The answer must restate the listing word for word, without its images.
- Opening Delimiter -
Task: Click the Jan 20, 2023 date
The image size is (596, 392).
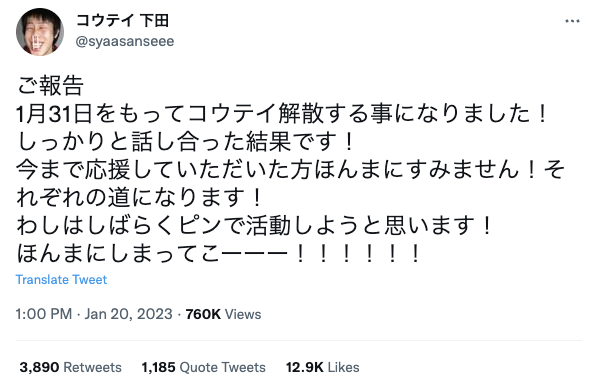Action: coord(128,314)
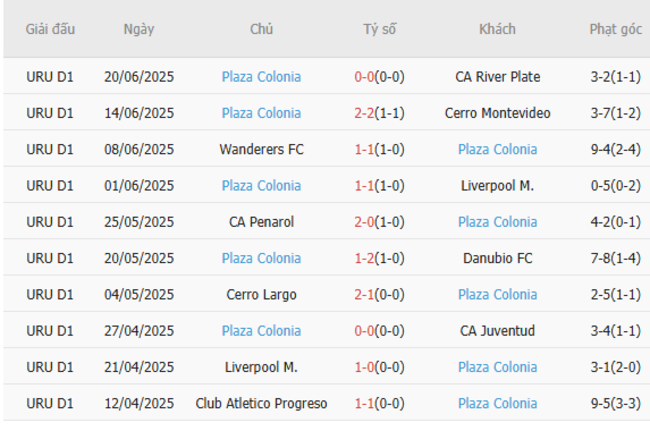The height and width of the screenshot is (431, 650).
Task: Open CA Penarol team link
Action: point(261,222)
- Closing Delimiter -
Reply:
Task: Click the Jan 20, 2023 date
The image size is (596, 392).
Action: coord(128,314)
The height and width of the screenshot is (431, 650).
Task: Open CA Penarol team link
Action: point(261,222)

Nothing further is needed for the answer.